Post-traumatic stress therapy involving eye movement helps soldiers and civilians

New PTS therapy helps soldiers and civilians

(CNN) – There’s a new type of therapy to help with post-traumatic stress, as the suicide rate among veterans suffering from PTS continues to rise in the U.S.

The technique is called Accelerated Resolution Therapy, or ART, and it involves using eye movements to desensitize a person to a memory.

The treatment is helping not only soldiers, but also civilians.

“It seems like magic, but there’s science behind it,” said Marsha Mandel, an ART trainer.

In ART, a person visualizes their memory and the emotions linked to it, then follows the instructions of a therapist, following their hand movements with their eyes, mimicking rapid eye movement (REM) sleep.

“The eye movements access a person’s natural problem-solving ability,” Mandel said. “So, the person remembers, thinks about their memory. The first time they see their scene, it feels real. But then their brain starts to change it. So typically, a person is removed from the memory. It’s further away.”

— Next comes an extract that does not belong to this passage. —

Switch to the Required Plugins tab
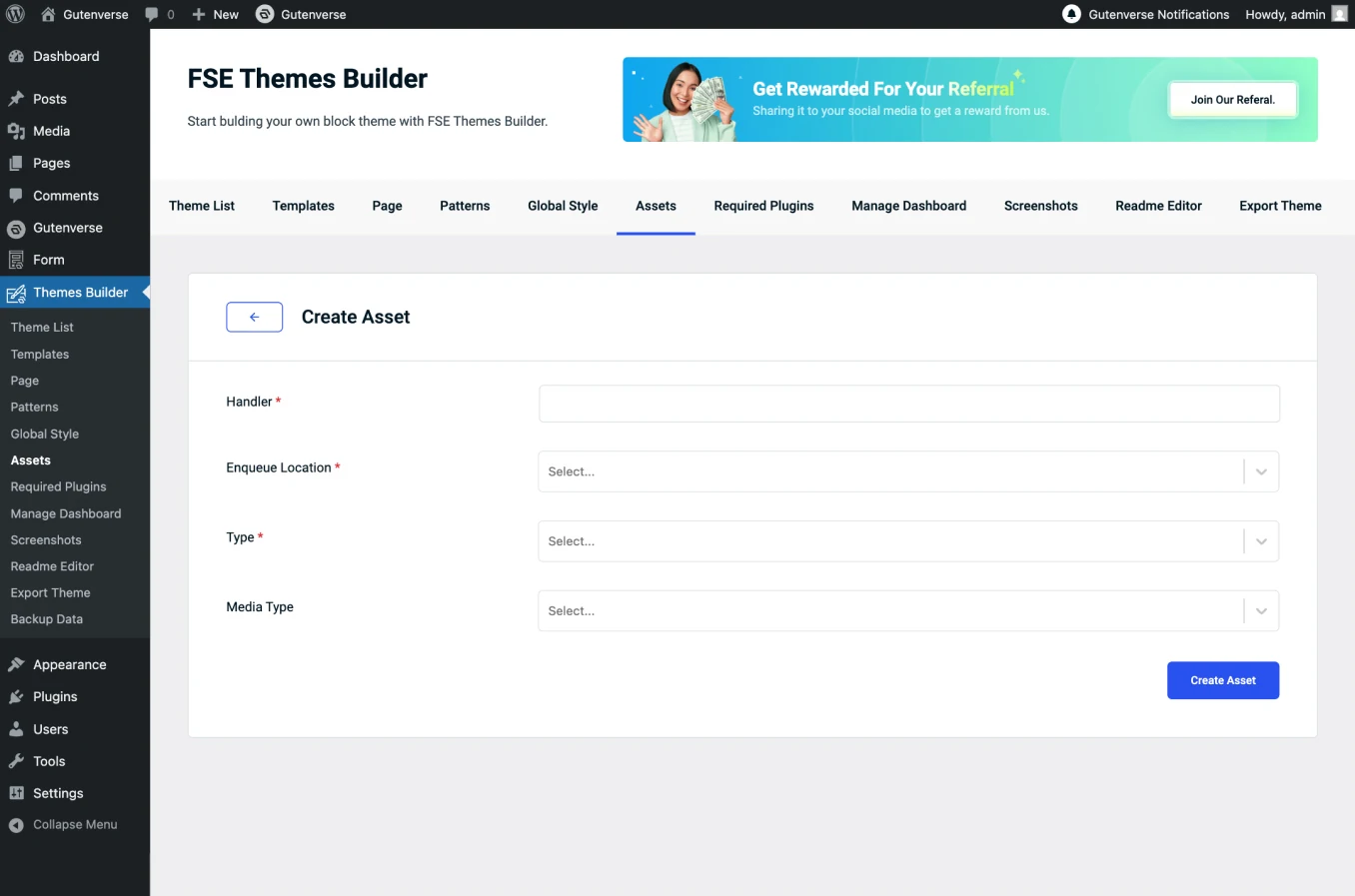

Some therapists also say the treatment works beyond PTS, helping with phobias, anxiety and grief.

Jill Stephenson, whose son was killed serving in Afghanistan, agrees.

“Prior to finding the ART therapy, I thought that I could just cope with my grief on my own,” she said.

Stephenson’s only son, Army Ranger Ben Kopp, was killed by a sniper halfway through his third tour in Afghanistan.

“He was 17 when he signed up. It was the fall of his senior year of high school,” she said.

Inspired by his great-grandfather’s military service during World War II, Kopp was certain the Army was his path after Sept. 11, 2001.

After his death, Stephenson found herself unable to move forward.

“I was sweeping my grief under the rug and I started to look for other means,” she said.

She connected with the nonprofit Helping Out Our American Heroes, or HOOAH, where she learned about ART.

“It was like being enlightened,” she said. “It's like someone pulled the shade up in your bedroom and it's like, ‘Oh my goodness, it is light out here.’”

Stephenson said the therapy helps her focus on the positive.

“A selfless human, a selfless humanitarian. That's what he was from a very young age. Ben championed the underdog. He was everybody's best friend,” she said.